Instructions to follow —
Copy every line of the material below word for word, from the first line through the last.
## begin Supplied records
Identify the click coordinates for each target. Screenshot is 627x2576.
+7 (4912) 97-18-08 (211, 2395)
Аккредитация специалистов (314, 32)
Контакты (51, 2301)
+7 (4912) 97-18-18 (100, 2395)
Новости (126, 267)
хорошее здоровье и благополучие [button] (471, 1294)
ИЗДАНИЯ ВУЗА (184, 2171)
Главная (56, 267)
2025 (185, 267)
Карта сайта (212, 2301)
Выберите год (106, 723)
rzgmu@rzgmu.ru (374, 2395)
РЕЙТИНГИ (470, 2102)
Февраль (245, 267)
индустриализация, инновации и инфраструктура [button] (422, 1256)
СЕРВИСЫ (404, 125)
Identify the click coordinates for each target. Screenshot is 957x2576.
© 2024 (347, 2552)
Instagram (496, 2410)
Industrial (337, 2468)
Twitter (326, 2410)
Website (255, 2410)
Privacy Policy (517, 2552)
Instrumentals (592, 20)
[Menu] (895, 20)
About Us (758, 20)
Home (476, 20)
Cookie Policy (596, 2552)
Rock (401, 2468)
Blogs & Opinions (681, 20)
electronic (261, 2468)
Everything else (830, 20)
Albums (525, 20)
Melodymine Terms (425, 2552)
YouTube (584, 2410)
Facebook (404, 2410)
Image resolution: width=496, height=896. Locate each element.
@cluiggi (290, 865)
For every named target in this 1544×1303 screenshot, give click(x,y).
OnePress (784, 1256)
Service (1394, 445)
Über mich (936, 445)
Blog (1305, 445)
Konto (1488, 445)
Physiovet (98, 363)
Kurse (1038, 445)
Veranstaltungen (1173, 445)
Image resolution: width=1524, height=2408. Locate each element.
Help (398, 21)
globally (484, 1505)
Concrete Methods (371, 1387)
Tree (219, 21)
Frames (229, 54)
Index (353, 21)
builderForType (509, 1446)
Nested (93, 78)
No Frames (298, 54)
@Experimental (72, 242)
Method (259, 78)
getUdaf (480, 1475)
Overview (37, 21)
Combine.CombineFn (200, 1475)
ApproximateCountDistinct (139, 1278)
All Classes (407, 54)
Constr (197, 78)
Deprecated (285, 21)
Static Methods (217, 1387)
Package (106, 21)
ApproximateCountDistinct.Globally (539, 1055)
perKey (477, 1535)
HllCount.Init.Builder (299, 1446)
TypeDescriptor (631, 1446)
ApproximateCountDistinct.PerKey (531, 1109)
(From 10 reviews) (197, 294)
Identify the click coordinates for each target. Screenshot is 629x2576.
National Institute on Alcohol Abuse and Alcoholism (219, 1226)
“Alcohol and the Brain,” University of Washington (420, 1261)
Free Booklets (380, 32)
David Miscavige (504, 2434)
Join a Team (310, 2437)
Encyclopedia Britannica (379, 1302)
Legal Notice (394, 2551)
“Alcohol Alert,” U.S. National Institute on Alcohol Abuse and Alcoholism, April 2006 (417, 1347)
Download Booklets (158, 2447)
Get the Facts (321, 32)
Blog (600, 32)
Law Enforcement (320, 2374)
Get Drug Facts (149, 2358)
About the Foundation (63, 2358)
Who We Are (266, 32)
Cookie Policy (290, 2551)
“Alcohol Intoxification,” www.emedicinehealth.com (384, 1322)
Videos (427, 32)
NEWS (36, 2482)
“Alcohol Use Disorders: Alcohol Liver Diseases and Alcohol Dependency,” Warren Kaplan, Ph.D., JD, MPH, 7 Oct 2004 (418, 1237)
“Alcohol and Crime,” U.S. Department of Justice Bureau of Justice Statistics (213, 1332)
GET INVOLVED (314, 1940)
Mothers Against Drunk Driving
## end Supplied records
Correct result —
Identify the click coordinates for each target. Screenshot is 627x2576.
+7 (4912) 97-18-08 (211, 2395)
Аккредитация специалистов (314, 32)
Контакты (51, 2301)
+7 (4912) 97-18-18 (100, 2395)
Новости (126, 267)
хорошее здоровье и благополучие [button] (471, 1294)
ИЗДАНИЯ ВУЗА (184, 2171)
Главная (56, 267)
2025 (185, 267)
Карта сайта (212, 2301)
Выберите год (106, 723)
rzgmu@rzgmu.ru (374, 2395)
РЕЙТИНГИ (470, 2102)
Февраль (245, 267)
индустриализация, инновации и инфраструктура [button] (422, 1256)
СЕРВИСЫ (404, 125)
Identify the click coordinates for each target. Screenshot is 957x2576.
© 2024 (347, 2552)
Instagram (496, 2410)
Industrial (337, 2468)
Twitter (326, 2410)
Website (255, 2410)
Privacy Policy (517, 2552)
Instrumentals (592, 20)
[Menu] (895, 20)
About Us (758, 20)
Home (476, 20)
Cookie Policy (596, 2552)
Rock (401, 2468)
Blogs & Opinions (681, 20)
electronic (261, 2468)
Everything else (830, 20)
Albums (525, 20)
Melodymine Terms (425, 2552)
YouTube (584, 2410)
Facebook (404, 2410)
Image resolution: width=496, height=896. Locate each element.
@cluiggi (290, 865)
For every named target in this 1544×1303 screenshot, give click(x,y).
OnePress (784, 1256)
Service (1394, 445)
Über mich (936, 445)
Blog (1305, 445)
Konto (1488, 445)
Physiovet (98, 363)
Kurse (1038, 445)
Veranstaltungen (1173, 445)
Image resolution: width=1524, height=2408. Locate each element.
Help (398, 21)
globally (484, 1505)
Concrete Methods (371, 1387)
Tree (219, 21)
Frames (229, 54)
Index (353, 21)
builderForType (509, 1446)
Nested (93, 78)
No Frames (298, 54)
@Experimental (72, 242)
Method (259, 78)
getUdaf (480, 1475)
Overview (37, 21)
Combine.CombineFn (200, 1475)
ApproximateCountDistinct (139, 1278)
All Classes (407, 54)
Constr (197, 78)
Deprecated (285, 21)
Static Methods (217, 1387)
Package (106, 21)
ApproximateCountDistinct.Globally (539, 1055)
perKey (477, 1535)
HllCount.Init.Builder (299, 1446)
TypeDescriptor (631, 1446)
ApproximateCountDistinct.PerKey (531, 1109)
(From 10 reviews) (197, 294)
Identify the click coordinates for each target. Screenshot is 629x2576.
National Institute on Alcohol Abuse and Alcoholism (219, 1226)
“Alcohol and the Brain,” University of Washington (420, 1261)
Free Booklets (380, 32)
David Miscavige (504, 2434)
Join a Team (310, 2437)
Encyclopedia Britannica (379, 1302)
Legal Notice (394, 2551)
“Alcohol Alert,” U.S. National Institute on Alcohol Abuse and Alcoholism, April 2006 (417, 1347)
Download Booklets (158, 2447)
Get the Facts (321, 32)
Blog (600, 32)
Law Enforcement (320, 2374)
Get Drug Facts (149, 2358)
About the Foundation (63, 2358)
Who We Are (266, 32)
Cookie Policy (290, 2551)
“Alcohol Intoxification,” www.emedicinehealth.com (384, 1322)
Videos (427, 32)
NEWS (36, 2482)
“Alcohol Use Disorders: Alcohol Liver Diseases and Alcohol Dependency,” Warren Kaplan, Ph.D., JD, MPH, 7 Oct 2004 (418, 1237)
“Alcohol and Crime,” U.S. Department of Justice Bureau of Justice Statistics (213, 1332)
GET INVOLVED (314, 1940)
Mothers Against Drunk Driving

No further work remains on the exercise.